Transcribe exactly the lines that begin the material and continue through the line containing "Click the Special". Leave out whatever follows.

========

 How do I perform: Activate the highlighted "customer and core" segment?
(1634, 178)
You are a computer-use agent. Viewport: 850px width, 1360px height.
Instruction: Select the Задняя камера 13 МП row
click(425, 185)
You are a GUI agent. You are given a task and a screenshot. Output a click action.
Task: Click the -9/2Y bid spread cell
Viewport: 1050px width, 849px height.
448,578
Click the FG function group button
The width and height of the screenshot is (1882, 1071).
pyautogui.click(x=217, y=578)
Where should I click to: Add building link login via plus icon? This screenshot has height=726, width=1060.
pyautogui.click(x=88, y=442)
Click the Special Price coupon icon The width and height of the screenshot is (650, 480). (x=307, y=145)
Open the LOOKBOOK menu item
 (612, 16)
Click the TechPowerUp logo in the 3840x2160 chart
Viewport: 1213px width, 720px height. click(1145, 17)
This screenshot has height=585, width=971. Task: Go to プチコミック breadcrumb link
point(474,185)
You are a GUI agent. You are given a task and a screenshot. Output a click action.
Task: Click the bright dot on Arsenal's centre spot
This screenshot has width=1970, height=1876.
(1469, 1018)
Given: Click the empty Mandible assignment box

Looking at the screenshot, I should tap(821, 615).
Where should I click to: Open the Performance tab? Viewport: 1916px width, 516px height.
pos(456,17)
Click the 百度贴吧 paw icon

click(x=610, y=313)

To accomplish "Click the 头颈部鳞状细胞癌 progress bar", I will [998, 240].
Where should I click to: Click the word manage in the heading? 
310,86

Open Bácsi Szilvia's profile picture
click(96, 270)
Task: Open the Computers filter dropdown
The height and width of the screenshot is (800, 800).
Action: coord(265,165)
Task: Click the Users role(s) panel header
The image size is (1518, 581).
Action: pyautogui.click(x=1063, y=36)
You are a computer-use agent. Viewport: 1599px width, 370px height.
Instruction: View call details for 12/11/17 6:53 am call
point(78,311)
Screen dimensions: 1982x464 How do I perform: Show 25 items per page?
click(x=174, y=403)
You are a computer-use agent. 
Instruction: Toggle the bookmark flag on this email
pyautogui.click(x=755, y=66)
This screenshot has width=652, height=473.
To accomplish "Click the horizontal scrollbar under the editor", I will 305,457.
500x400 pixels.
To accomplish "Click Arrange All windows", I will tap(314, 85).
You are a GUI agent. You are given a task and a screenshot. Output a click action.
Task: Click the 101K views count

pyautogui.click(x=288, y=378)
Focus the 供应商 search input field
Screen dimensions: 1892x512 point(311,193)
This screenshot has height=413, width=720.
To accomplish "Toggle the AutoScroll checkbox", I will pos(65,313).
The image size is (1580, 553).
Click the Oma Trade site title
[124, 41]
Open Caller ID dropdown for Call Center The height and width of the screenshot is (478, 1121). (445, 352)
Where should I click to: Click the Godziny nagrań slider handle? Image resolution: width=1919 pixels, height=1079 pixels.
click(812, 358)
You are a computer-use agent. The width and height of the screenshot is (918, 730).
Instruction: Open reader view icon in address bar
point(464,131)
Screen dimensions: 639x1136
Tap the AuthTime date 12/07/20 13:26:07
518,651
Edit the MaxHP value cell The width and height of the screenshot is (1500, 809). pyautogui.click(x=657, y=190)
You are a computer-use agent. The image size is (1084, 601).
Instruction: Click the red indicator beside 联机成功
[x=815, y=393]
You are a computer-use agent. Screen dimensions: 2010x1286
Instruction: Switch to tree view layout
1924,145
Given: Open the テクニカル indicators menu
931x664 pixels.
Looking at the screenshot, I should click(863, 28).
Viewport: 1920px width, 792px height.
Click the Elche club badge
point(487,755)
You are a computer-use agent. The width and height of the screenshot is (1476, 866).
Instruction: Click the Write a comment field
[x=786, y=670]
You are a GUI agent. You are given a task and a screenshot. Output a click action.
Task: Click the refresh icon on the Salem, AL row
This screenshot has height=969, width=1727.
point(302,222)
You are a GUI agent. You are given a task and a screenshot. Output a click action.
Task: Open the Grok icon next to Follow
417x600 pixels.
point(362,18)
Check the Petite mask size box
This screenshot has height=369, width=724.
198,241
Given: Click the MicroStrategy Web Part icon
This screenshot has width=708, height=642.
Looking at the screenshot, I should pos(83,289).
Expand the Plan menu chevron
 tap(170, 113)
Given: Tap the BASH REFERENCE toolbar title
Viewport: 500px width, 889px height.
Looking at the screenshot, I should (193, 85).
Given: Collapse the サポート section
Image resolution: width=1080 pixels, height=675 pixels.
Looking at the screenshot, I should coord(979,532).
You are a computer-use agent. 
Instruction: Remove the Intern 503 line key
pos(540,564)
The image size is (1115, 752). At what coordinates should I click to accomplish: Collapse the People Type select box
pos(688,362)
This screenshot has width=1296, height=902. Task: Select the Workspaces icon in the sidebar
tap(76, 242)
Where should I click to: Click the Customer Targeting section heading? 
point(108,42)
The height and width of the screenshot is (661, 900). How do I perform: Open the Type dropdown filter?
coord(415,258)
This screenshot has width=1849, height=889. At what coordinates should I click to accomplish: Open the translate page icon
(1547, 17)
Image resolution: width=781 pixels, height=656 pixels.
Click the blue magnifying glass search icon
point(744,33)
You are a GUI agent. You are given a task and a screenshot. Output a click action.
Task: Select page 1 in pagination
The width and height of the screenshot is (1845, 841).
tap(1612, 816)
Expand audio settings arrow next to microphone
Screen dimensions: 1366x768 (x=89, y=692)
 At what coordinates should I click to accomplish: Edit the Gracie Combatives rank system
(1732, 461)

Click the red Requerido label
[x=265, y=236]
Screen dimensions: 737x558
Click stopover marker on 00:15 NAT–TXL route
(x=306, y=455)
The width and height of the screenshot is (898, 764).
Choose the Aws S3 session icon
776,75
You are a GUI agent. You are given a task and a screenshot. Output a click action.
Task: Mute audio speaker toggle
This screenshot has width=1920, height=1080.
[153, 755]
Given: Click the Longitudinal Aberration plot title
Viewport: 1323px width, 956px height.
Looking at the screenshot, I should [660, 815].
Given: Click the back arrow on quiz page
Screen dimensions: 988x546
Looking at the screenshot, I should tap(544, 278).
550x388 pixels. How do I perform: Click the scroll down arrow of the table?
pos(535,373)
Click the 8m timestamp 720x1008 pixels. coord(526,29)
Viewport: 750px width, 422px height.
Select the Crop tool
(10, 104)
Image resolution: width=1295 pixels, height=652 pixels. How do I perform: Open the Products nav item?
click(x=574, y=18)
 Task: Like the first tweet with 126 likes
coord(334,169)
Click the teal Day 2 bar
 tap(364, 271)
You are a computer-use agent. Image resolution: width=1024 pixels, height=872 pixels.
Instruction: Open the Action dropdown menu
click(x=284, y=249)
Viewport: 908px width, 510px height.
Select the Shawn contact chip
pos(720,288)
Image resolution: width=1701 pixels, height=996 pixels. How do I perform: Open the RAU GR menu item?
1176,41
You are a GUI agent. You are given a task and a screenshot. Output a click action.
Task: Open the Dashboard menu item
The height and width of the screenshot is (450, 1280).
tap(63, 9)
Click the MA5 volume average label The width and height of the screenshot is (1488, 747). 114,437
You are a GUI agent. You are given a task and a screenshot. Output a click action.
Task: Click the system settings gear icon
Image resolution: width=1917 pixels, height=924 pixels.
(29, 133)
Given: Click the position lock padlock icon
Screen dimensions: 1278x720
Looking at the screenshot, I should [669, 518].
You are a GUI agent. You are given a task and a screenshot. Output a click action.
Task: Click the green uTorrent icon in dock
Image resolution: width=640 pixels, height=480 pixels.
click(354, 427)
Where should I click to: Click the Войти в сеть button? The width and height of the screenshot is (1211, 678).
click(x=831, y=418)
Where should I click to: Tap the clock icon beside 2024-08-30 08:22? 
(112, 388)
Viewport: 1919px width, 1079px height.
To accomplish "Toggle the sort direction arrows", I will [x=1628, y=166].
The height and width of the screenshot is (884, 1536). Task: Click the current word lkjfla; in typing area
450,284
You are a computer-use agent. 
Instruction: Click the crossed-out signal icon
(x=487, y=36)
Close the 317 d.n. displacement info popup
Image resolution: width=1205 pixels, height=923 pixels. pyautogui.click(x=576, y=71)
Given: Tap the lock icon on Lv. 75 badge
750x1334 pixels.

========

Output of the task:
 How do I perform: Activate the highlighted "customer and core" segment?
(1634, 178)
You are a computer-use agent. Viewport: 850px width, 1360px height.
Instruction: Select the Задняя камера 13 МП row
click(425, 185)
You are a GUI agent. You are given a task and a screenshot. Output a click action.
Task: Click the -9/2Y bid spread cell
Viewport: 1050px width, 849px height.
448,578
Click the FG function group button
The width and height of the screenshot is (1882, 1071).
pyautogui.click(x=217, y=578)
Where should I click to: Add building link login via plus icon? This screenshot has height=726, width=1060.
pyautogui.click(x=88, y=442)
Click the Special Price coupon icon The width and height of the screenshot is (650, 480). (x=307, y=145)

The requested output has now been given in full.